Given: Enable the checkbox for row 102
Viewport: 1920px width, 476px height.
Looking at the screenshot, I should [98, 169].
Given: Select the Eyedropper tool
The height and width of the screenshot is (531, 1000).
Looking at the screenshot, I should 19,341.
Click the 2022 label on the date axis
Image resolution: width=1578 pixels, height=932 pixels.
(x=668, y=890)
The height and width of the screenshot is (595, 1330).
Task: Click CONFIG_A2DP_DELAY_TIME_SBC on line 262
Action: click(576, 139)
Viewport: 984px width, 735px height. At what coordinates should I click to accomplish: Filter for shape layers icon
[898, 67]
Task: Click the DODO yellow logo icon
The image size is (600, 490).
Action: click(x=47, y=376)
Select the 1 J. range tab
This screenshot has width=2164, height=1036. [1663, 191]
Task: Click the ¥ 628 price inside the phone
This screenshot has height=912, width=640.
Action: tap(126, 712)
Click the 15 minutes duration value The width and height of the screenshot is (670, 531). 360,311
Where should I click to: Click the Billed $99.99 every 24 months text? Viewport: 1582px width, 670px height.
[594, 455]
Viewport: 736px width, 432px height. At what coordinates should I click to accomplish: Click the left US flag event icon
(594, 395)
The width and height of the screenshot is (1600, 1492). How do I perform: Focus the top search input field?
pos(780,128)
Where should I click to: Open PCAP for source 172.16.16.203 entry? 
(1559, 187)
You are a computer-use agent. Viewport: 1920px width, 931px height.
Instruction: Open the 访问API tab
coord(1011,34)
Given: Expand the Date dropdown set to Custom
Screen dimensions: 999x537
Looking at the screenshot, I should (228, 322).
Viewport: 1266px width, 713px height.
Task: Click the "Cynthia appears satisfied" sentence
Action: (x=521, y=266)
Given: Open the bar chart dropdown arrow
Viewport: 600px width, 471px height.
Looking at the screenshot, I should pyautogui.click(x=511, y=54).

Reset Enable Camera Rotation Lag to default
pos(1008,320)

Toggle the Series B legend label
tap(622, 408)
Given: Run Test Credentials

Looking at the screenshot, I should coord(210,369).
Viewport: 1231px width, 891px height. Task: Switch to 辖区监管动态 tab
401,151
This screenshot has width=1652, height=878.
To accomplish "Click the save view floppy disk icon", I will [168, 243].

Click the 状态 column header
========================
Of all the entries above, retype exactly the lines from the line with "Viewport: 736px width, 432px" to the line with "Given: Expand the Date dropdown set to Custom", both included, and no others.

## COMPLETED TASK:
Viewport: 736px width, 432px height. At what coordinates should I click to accomplish: Click the left US flag event icon
(594, 395)
The width and height of the screenshot is (1600, 1492). How do I perform: Focus the top search input field?
pos(780,128)
Where should I click to: Open PCAP for source 172.16.16.203 entry? 
(1559, 187)
You are a computer-use agent. Viewport: 1920px width, 931px height.
Instruction: Open the 访问API tab
coord(1011,34)
Given: Expand the Date dropdown set to Custom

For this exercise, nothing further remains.